Clay was born on 7 February 1911, to Sir George Felix Neville Clay, 5th Baronet, one of the Clay Baronets, and Rachel Hobhouse Clay. Clay had four siblings, older sisters Margaret and Janet, older brother Henry, and younger brother Anthony. Clay's family lived at No. 18 Kensington Park Gardens, Notting Hill, London, and she attended at St Paul's Girls' School.
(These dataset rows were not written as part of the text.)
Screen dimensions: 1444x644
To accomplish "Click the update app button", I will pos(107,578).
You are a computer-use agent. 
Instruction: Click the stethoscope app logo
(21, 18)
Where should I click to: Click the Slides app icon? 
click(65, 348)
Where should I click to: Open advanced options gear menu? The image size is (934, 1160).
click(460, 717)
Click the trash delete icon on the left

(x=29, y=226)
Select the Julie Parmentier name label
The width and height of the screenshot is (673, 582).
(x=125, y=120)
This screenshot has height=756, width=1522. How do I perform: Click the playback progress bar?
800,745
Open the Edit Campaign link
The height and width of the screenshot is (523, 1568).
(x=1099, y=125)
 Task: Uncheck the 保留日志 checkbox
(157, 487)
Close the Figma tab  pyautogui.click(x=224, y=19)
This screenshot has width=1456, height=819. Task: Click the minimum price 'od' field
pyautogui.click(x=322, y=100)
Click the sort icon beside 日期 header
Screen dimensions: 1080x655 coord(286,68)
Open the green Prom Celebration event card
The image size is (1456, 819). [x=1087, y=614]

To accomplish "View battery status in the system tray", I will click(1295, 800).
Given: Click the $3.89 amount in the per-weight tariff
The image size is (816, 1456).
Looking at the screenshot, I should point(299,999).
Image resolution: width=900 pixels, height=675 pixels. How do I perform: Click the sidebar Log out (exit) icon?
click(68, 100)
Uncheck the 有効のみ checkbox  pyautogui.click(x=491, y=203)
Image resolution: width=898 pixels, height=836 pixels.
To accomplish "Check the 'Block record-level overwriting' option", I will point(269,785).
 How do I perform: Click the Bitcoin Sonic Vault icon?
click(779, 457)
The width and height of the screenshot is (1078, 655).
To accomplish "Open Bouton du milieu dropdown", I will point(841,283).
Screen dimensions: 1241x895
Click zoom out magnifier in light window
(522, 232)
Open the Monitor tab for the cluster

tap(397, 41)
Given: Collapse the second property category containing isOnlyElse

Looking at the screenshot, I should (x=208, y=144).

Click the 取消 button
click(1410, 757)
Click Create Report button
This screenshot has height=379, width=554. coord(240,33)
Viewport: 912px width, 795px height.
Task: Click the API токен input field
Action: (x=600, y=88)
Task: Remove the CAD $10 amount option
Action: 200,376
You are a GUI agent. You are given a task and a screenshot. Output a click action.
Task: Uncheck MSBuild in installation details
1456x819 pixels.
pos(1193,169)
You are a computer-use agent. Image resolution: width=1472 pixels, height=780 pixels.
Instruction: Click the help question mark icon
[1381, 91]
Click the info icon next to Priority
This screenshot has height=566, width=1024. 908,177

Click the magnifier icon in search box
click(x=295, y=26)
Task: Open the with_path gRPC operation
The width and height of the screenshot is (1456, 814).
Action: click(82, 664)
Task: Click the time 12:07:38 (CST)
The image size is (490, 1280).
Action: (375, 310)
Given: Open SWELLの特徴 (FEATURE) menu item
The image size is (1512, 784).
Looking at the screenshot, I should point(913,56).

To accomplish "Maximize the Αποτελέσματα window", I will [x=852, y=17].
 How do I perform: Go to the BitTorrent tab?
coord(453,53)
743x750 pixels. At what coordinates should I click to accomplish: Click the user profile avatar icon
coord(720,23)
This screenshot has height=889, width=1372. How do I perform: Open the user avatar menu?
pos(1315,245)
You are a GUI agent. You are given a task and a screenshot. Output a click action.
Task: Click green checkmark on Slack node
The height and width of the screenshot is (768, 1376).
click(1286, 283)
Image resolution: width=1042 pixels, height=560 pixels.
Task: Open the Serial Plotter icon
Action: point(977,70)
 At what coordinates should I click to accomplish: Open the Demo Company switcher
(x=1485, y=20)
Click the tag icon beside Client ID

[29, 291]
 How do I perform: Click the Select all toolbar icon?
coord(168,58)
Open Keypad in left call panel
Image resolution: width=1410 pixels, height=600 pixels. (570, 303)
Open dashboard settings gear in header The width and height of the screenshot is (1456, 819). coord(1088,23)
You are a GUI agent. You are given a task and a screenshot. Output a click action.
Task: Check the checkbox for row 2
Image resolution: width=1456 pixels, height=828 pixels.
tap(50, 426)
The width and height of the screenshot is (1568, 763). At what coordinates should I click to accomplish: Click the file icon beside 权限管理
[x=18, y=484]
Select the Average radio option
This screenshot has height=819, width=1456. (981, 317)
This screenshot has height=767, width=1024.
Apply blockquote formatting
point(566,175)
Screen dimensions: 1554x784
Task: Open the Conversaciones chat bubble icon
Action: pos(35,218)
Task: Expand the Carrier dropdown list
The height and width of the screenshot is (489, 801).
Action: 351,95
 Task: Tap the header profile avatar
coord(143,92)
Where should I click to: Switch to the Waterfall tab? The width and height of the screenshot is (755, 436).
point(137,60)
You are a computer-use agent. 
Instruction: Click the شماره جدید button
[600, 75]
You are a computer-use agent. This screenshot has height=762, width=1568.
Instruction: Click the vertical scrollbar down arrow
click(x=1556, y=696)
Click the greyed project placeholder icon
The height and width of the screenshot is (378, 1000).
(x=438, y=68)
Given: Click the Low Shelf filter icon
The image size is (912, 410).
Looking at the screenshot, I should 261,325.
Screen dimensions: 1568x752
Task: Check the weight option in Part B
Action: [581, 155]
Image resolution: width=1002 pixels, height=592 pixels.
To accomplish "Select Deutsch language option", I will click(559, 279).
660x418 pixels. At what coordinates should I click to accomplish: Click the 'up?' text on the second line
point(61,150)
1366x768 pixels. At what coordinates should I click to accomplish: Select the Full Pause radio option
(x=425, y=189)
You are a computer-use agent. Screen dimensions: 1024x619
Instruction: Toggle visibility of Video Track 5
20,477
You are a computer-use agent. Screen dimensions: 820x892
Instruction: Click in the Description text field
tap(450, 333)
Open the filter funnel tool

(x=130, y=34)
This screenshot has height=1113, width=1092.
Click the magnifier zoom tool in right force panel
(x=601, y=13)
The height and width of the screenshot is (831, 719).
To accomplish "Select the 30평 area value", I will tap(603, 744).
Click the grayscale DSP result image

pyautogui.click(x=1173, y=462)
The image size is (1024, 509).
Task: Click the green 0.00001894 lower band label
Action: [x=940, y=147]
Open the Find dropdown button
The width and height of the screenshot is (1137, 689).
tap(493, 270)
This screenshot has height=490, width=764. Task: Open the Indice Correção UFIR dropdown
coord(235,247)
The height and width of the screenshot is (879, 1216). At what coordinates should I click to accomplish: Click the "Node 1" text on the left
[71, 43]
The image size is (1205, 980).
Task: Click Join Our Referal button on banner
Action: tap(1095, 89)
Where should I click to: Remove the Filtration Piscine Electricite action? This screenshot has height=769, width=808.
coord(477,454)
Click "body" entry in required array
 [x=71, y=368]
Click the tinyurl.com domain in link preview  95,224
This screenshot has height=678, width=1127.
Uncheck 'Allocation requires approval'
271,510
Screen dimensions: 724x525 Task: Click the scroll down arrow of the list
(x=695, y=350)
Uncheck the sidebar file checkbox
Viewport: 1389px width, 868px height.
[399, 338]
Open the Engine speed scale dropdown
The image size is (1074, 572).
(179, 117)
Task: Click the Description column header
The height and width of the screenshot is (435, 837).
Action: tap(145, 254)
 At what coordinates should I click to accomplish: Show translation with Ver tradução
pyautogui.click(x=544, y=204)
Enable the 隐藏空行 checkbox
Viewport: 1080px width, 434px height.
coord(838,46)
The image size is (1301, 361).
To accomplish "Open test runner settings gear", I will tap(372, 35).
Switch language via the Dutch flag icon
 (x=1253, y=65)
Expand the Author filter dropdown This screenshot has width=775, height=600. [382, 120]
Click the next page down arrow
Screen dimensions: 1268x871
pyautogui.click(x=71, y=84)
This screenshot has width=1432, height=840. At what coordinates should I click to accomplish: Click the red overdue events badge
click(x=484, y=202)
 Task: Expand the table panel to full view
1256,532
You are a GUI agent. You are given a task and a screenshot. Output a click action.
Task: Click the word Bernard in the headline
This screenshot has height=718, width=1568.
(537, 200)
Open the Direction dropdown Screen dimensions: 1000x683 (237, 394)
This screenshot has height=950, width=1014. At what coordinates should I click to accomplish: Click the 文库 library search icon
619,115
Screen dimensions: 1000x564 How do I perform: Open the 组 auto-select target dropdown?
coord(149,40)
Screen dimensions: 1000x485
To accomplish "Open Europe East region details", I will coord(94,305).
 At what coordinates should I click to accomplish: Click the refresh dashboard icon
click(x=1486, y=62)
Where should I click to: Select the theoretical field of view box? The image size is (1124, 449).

When Clay was eleven years old, her first cousin once-removed, or "uncle", Richard Meinertzhagen, came to live in the house beside her family's, No. 17 Kensington Gardens. Meinertzhagen was a prominent ornithologist and a distinguished soldier for genuine reasons, but he was also a "colossal fraud", who stole bird specimens and described spurious species from them, and invented and embellished military exploits. He kept typed loose-leaf diaries, a system which allowed him to rewrite his diaries and pass off his retrospective diary entries as authentic. Later he was to write in his diaries, contradictorily, that he didn't notice Clay and her sisters until they were older; that he felt a mystical bond with her when he first saw her; and that he dreamt of her when she was born.
What is certain is that Meinertzhagen and Clay were close by the time she was fifteen. Meinertzhagen started to have a cold relationship with his wife Annie, spending time with Clay and her sisters instead. The probably genuine parts of his diaries are filled with gushing praise for Clay, and include photographs, some nude, of the Clay sisters. On 6 July 1928, Meinertzhagen's wife Annie died in questional circumstances, from what was ruled to be an accidental gunshot wound. After Annie's death, Theresa and Janet cared for Meinertzhagen and his children. Theresa was baptised at St Martin-in-the-Fields church not long after Annie's death, with Meinertzhagen as her sponsor.